--- Data for the task ---

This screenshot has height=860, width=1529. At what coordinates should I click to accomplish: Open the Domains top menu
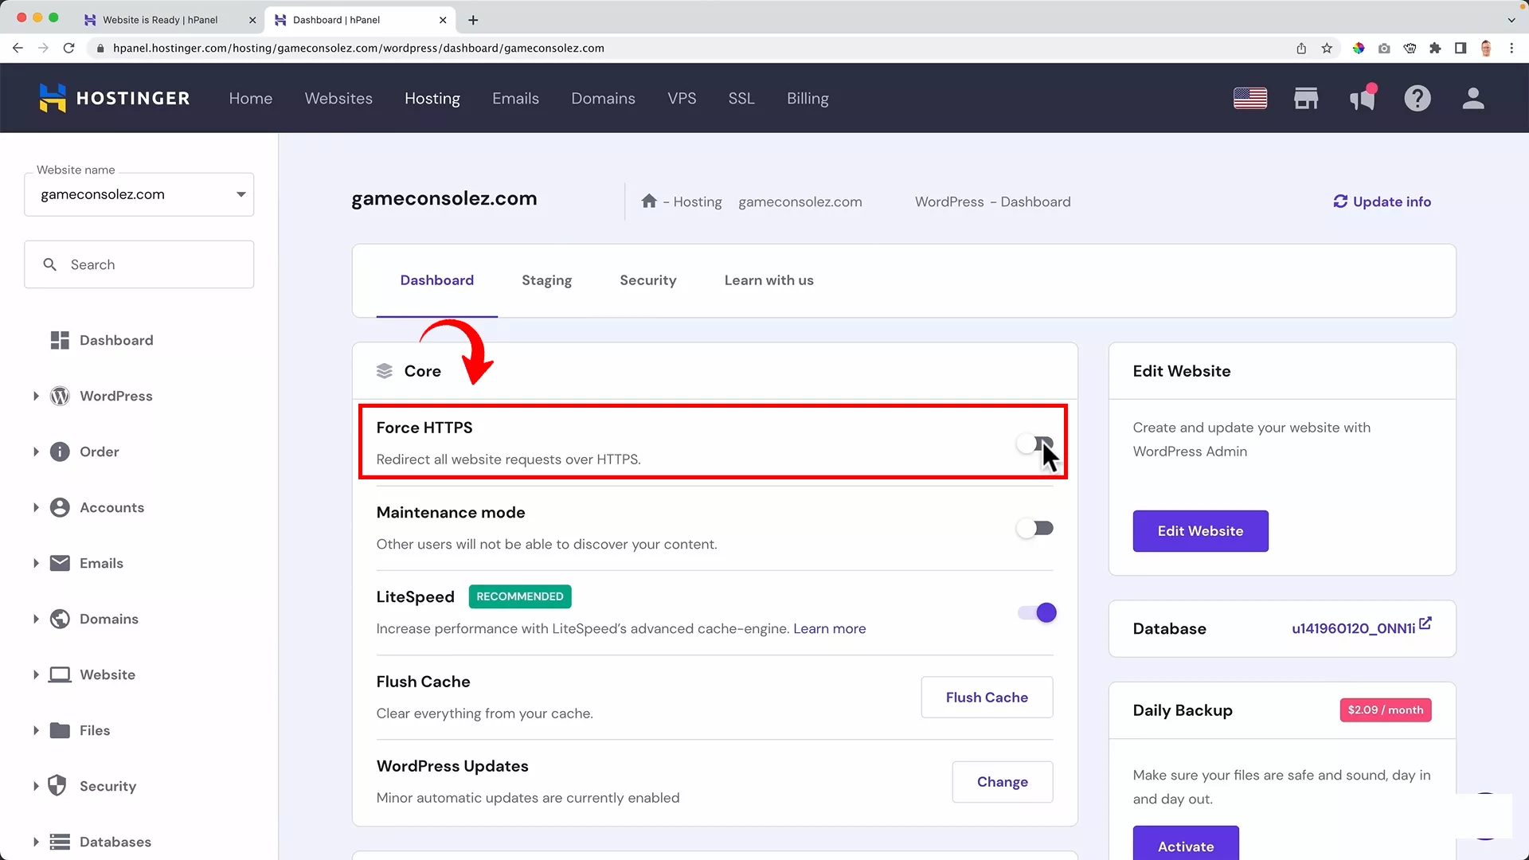603,99
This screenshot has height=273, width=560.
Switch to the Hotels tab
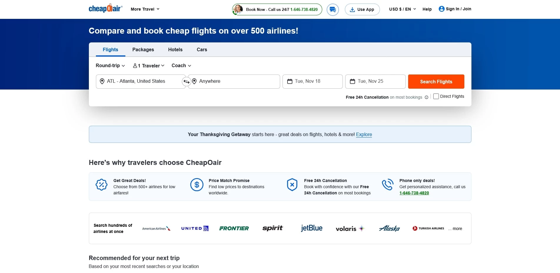pyautogui.click(x=175, y=49)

---

Apart from the pictures, every line of the data above should be given again exactly.

This screenshot has height=860, width=1529. At what coordinates should I click to accomplish: Open the Domains top menu
603,99
This screenshot has height=273, width=560.
Switch to the Hotels tab
pyautogui.click(x=175, y=49)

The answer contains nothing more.